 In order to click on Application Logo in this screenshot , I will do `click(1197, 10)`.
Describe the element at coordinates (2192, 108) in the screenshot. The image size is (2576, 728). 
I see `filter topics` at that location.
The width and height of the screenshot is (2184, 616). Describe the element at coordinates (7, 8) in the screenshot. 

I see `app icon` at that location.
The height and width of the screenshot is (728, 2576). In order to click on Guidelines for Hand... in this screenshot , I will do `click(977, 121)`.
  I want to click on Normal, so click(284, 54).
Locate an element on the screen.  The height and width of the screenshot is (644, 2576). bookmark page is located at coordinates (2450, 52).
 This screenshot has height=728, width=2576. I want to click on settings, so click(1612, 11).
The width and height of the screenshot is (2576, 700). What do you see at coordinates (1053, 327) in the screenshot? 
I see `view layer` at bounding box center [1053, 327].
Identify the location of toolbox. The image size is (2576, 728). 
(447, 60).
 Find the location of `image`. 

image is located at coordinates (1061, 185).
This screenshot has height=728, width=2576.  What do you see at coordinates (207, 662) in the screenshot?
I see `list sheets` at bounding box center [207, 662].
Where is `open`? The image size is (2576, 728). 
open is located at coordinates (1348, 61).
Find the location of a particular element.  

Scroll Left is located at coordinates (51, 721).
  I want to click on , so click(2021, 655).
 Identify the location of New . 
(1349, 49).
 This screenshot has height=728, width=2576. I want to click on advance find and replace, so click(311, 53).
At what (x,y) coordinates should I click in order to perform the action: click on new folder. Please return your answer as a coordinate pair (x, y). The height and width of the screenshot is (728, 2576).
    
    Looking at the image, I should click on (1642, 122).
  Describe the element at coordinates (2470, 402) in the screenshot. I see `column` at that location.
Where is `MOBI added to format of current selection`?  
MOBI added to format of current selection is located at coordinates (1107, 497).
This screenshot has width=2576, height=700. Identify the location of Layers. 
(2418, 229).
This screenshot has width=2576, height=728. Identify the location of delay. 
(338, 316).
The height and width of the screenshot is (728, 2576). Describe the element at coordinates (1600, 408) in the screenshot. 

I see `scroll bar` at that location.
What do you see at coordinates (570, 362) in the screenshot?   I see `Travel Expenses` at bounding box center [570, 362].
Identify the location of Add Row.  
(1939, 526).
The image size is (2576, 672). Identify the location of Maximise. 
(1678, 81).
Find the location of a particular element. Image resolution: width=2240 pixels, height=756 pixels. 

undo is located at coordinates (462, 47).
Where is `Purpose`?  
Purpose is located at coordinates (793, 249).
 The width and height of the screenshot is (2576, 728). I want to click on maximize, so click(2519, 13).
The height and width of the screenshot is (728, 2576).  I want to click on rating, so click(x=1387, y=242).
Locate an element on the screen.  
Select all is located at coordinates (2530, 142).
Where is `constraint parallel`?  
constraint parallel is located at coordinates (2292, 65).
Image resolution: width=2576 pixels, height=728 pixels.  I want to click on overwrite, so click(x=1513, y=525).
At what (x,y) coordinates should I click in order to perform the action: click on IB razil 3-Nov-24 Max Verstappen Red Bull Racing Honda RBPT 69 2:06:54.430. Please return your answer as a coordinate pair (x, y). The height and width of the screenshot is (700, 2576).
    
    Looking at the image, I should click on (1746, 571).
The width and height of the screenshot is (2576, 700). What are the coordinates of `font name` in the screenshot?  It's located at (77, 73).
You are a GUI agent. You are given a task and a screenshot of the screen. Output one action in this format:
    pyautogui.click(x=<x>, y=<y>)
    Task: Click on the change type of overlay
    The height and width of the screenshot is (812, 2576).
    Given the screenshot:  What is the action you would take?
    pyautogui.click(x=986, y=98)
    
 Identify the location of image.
════
WHAT YOU ARE ASKED TO DO | Transcribe all of the records above word for word.

RESULT OF THE TASK |
 In order to click on Application Logo in this screenshot , I will do `click(1197, 10)`.
Describe the element at coordinates (2192, 108) in the screenshot. The image size is (2576, 728). 
I see `filter topics` at that location.
The width and height of the screenshot is (2184, 616). Describe the element at coordinates (7, 8) in the screenshot. 

I see `app icon` at that location.
The height and width of the screenshot is (728, 2576). In order to click on Guidelines for Hand... in this screenshot , I will do `click(977, 121)`.
  I want to click on Normal, so click(284, 54).
Locate an element on the screen.  The height and width of the screenshot is (644, 2576). bookmark page is located at coordinates (2450, 52).
 This screenshot has height=728, width=2576. I want to click on settings, so click(1612, 11).
The width and height of the screenshot is (2576, 700). What do you see at coordinates (1053, 327) in the screenshot? 
I see `view layer` at bounding box center [1053, 327].
Identify the location of toolbox. The image size is (2576, 728). 
(447, 60).
 Find the location of `image`. 

image is located at coordinates (1061, 185).
This screenshot has height=728, width=2576.  What do you see at coordinates (207, 662) in the screenshot?
I see `list sheets` at bounding box center [207, 662].
Where is `open`? The image size is (2576, 728). 
open is located at coordinates (1348, 61).
Find the location of a particular element.  

Scroll Left is located at coordinates (51, 721).
  I want to click on , so click(2021, 655).
 Identify the location of New . 
(1349, 49).
 This screenshot has height=728, width=2576. I want to click on advance find and replace, so click(311, 53).
At what (x,y) coordinates should I click in order to perform the action: click on new folder. Please return your answer as a coordinate pair (x, y). The height and width of the screenshot is (728, 2576).
    
    Looking at the image, I should click on (1642, 122).
  Describe the element at coordinates (2470, 402) in the screenshot. I see `column` at that location.
Where is `MOBI added to format of current selection`?  
MOBI added to format of current selection is located at coordinates (1107, 497).
This screenshot has width=2576, height=700. Identify the location of Layers. 
(2418, 229).
This screenshot has width=2576, height=728. Identify the location of delay. 
(338, 316).
The height and width of the screenshot is (728, 2576). Describe the element at coordinates (1600, 408) in the screenshot. 

I see `scroll bar` at that location.
What do you see at coordinates (570, 362) in the screenshot?   I see `Travel Expenses` at bounding box center [570, 362].
Identify the location of Add Row.  
(1939, 526).
The image size is (2576, 672). Identify the location of Maximise. 
(1678, 81).
Find the location of a particular element. Image resolution: width=2240 pixels, height=756 pixels. 

undo is located at coordinates (462, 47).
Where is `Purpose`?  
Purpose is located at coordinates (793, 249).
 The width and height of the screenshot is (2576, 728). I want to click on maximize, so click(2519, 13).
The height and width of the screenshot is (728, 2576).  I want to click on rating, so click(x=1387, y=242).
Locate an element on the screen.  
Select all is located at coordinates (2530, 142).
Where is `constraint parallel`?  
constraint parallel is located at coordinates (2292, 65).
Image resolution: width=2576 pixels, height=728 pixels.  I want to click on overwrite, so click(x=1513, y=525).
At what (x,y) coordinates should I click in order to perform the action: click on IB razil 3-Nov-24 Max Verstappen Red Bull Racing Honda RBPT 69 2:06:54.430. Please return your answer as a coordinate pair (x, y). The height and width of the screenshot is (700, 2576).
    
    Looking at the image, I should click on (1746, 571).
The width and height of the screenshot is (2576, 700). What are the coordinates of `font name` in the screenshot?  It's located at (77, 73).
You are a GUI agent. You are given a task and a screenshot of the screen. Output one action in this format:
    pyautogui.click(x=<x>, y=<y>)
    Task: Click on the change type of overlay
    The height and width of the screenshot is (812, 2576).
    Given the screenshot:  What is the action you would take?
    pyautogui.click(x=986, y=98)
    
 Identify the location of image.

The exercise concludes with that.